What does "iages" refer to "gauges" or edges?

Solution 1:

This is an interesting question which shows the difficulty of working with historical sources especially without specialized knowledge of the history itself. The answer comes from a mixture of somewhat circumstantial evidence, including what we know about Early Modern English spelling, what we know about Early Modern English writing, and what we know of the history of the joiner/carpenter dispute.

TL/DR The word is unequivocally 'gage' and not 'edge'.

I will first deal with the historical context of the dispute and show that other scholars explicitly state that 'gauges' were both a new tool at the time of the dispute (1632) and a subject of the dispute itself. Given this fact, we could stop here, but I think it's worthwhile to think about how the unusual spelling could have arisen too.

Historical context

  1. Does the textual and historical context support a meaning corresponding to 'gauge' or a meaning corresponding to 'edge'?

The following is a definition of 'gage' from Chambers (1728). Notice that it is specifically a tool used in joinery, not carpentry according to this definition.

image from Chambers definition of 'gage'

GAGE, in Joinery, is an Instrument made to strike a Line truly parallel to the streight Side of any Board or Piece of Stuff. Its chief Use is for gaging of Tenants [tenons AM] true, to fit into Mortisses; and for gaging Stuff of an equal Thickness. It is made of an oval piece of Wood, fitted on upon a square Stick, to slide up and down stifly thereon, and with a Tooth in the End of a Staff, to score, or strike a Line upon the Stuff at any Distance, according to the Distance of the Oval from it.

The gauge also appears in contemporaneous descriptions of joiners' tools. Here's an example from Moxon 1703 (from Welsh 2008):

Partial image

Figure 3.—1703: The tools of the joiner illustrated by Moxon are the workbench (A), fore plane (B. 1), jointer (B. 2), strike-block (B. 3), smoothing plane (B. 4 and B. 7), rabbet plane (B. 5), plow (B. 6), forming chisels (C. 1 and C. 3), paring chisel (C. 2), skew former (C. 4), mortising chisel (sec. C. 5), gouge (C. 6), square (D), bevel (F), gauge (G), brace and bit (H), gimlet (I), auger (K), hatchet (L), pit saw (M), whipsaw (N), frame saw (O), saw set (Q), handsaw (unmarked), and compass saw (E). (Joseph Moxon, Mechanick Exercises ..., 3rd ed., London, 1703. Library of Congress.)

But the carpenter's tools are different: (Figure omitted.)

Figure 4.—1703: Only the principal tools used in carpentry are listed by Moxon: the axe (A), adz (B), socket chisel (C), ripping chisel (D), drawknife (E), hookpin (F), bevel (G), plumb line (H), hammer (I), commander (K), crow (L), and jack (M). (Moxon, Mechanick Exercises ..., 1703. Library of Congress.)

[Source: The Project Gutenberg EBook of Woodworking Tools 1600-1900 by Peter C Welsh ]

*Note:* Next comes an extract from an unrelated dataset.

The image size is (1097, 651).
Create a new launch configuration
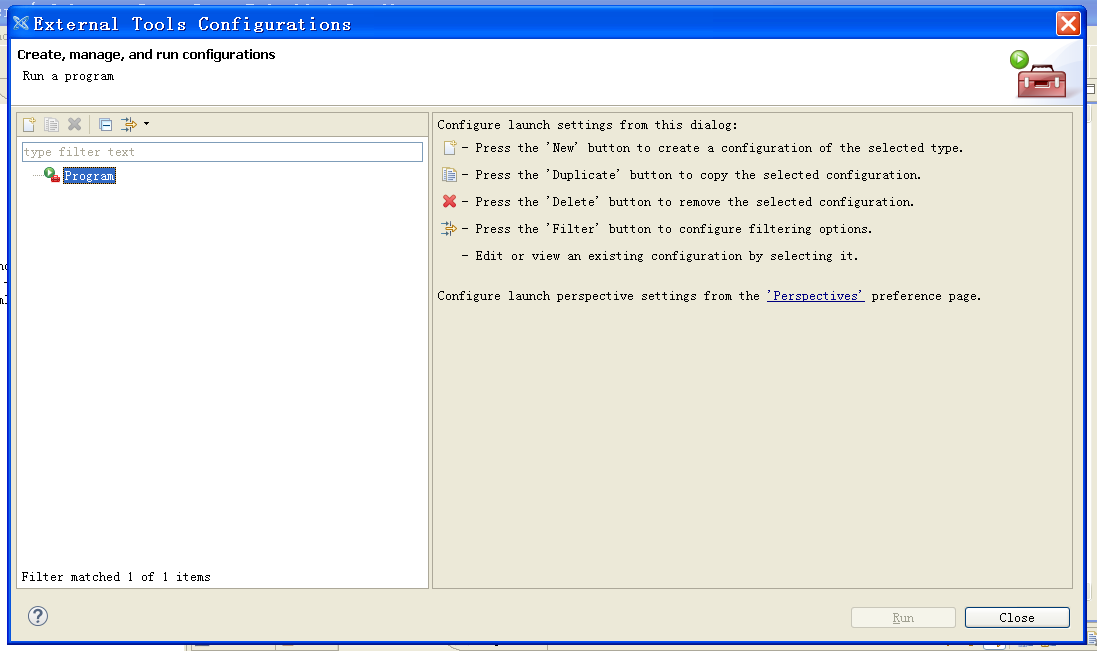click(27, 124)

Now part of the dispute between the different Guilds (in this case the Carpenters and the Joiners) was spurred by the appearance of many specialized tools used by joiners (but not carpenters) for decorative woodworking. (Lou, 1989:11).

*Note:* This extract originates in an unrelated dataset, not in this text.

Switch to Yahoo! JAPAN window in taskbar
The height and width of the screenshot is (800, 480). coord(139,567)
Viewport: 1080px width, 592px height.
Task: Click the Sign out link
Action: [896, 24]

The one printed version of the document (from which any other web versions derive) is in Appendix B of An Historical Account of the Worshipful Company of Carpenters of the City of London, by Edward Basil Jupp with a supplement by William Willmer Pocock.

If you read the texts carefully, this meaning becomes clear. The first part of the text in Appendix B is the summary of the Joiners' position, i.e. the list of work that only members of the Joiners' Guild should be allowed to do (according to the Joiners). The two items here are talking about how the work is made, not describing its characteristics. So 'gage' makes more sense than 'edge' in both of these contexts.

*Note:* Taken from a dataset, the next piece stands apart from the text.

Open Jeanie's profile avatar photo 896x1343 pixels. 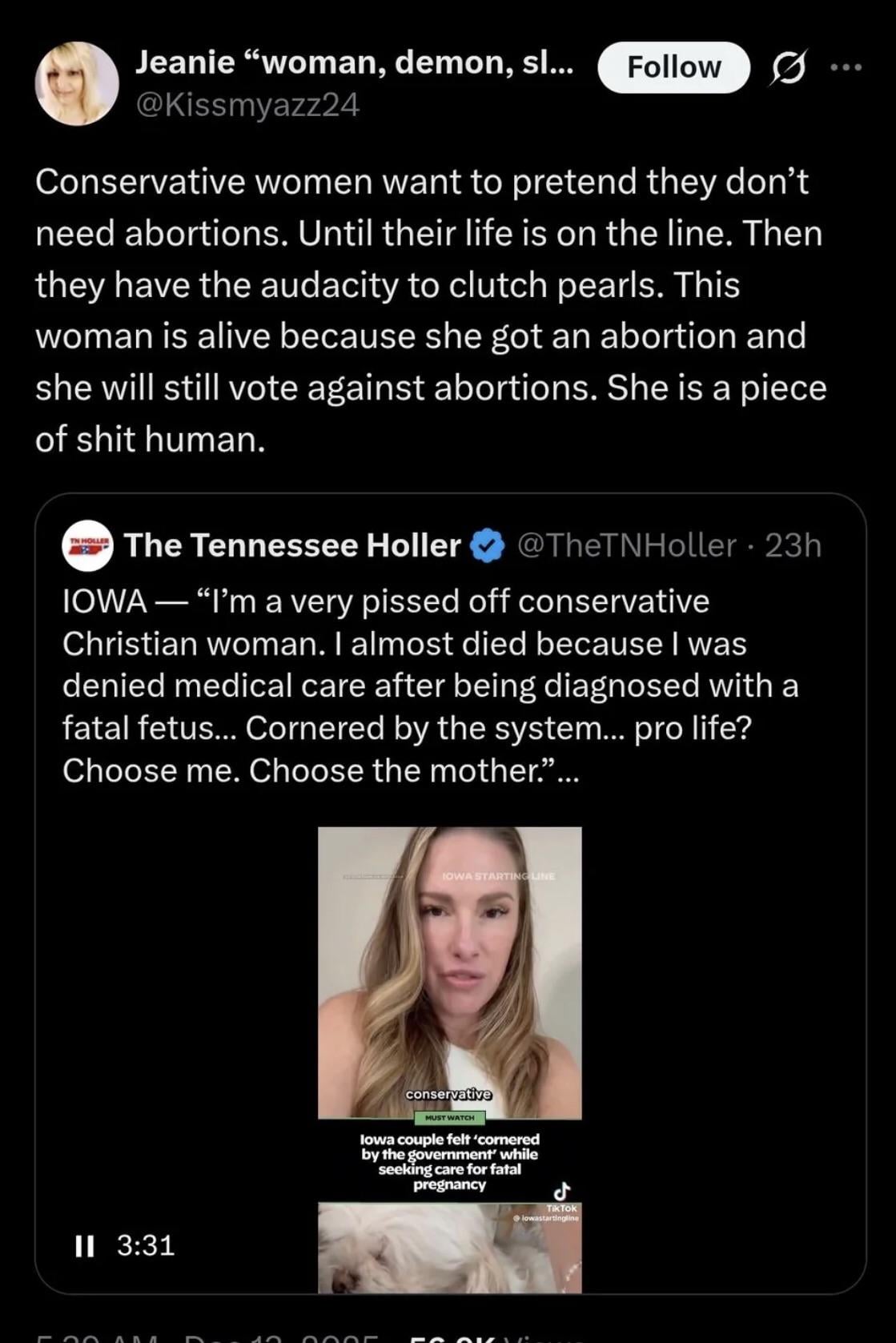tap(77, 83)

  1. Item all Sorts of Wainscott and sealing of Howses and setling made by the use of Two Iages
  1. Item all worke whatsoever already invented or that hereafter shall bee invented being made by one or two iages with the use of all manner of nayles

There is one other use of 'iage', but it's a verbal use, and harder to determine the exact meaning but it seems again to be talking about manners of construction.

  1. Item all hatches iaged framed or Glued

In the list of works that the Carpenters are permitted to do (according to the Joiners) there is one further mention of the use of 'Iage':

  1. And lastly wee think fitt that the Iage be indifferently used by the Carpenters soe as they use the same in the making and perfecting such worke only as before expressed to belong unto them and not otherwise all wch nevertheless wee leave to grave Judgements of this Hon[oura]ble Court

In the Carpenters' response to the Joiners, the word appears again:

To the eighteenth there is almost noe carpenters worke to be done but they may and doe use the Iage and nailes both in invented and to be invented which being allowed to the Joyner they will doe any Carpenters worke.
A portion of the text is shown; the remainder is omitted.